Materials provided ::
++++

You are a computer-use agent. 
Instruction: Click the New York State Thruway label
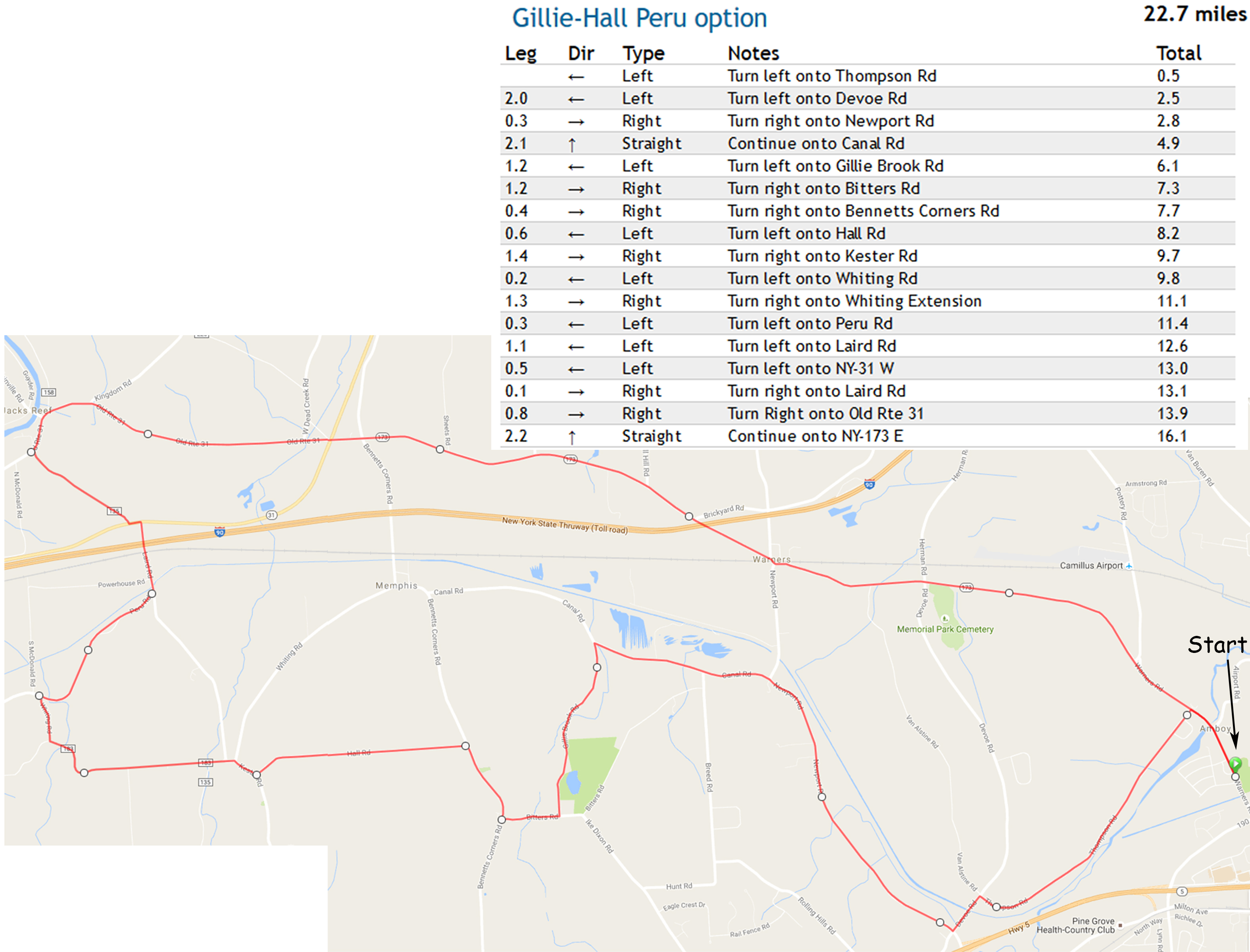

++++

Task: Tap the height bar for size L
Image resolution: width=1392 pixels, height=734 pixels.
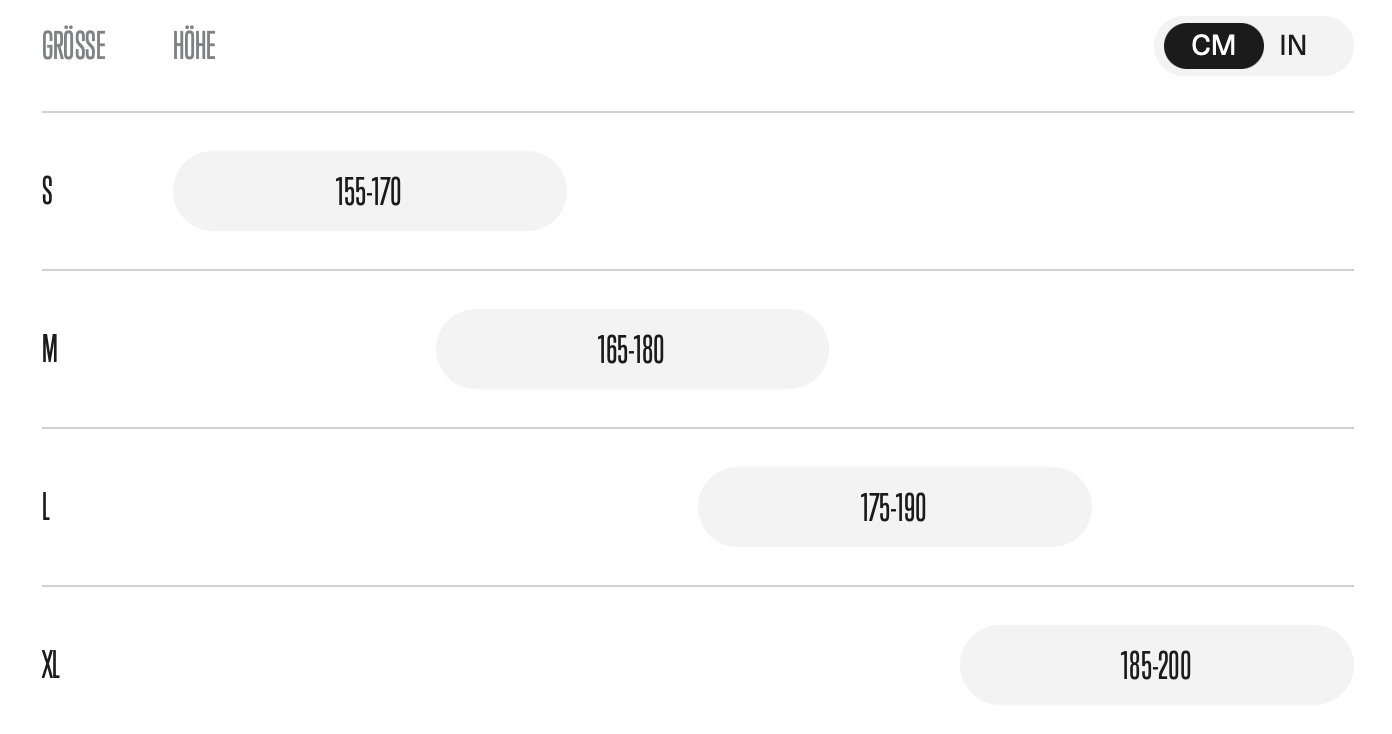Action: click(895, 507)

++++

What to work on :: Format the lines as a numbered list, beginning with the line containing "You are a computer-use agent." and continuing through the line containing "Instruction: Click the". Leave out any blank lines.

Response for this exercise ::
1. You are a computer-use agent. 
2. Instruction: Click the New York State Thruway label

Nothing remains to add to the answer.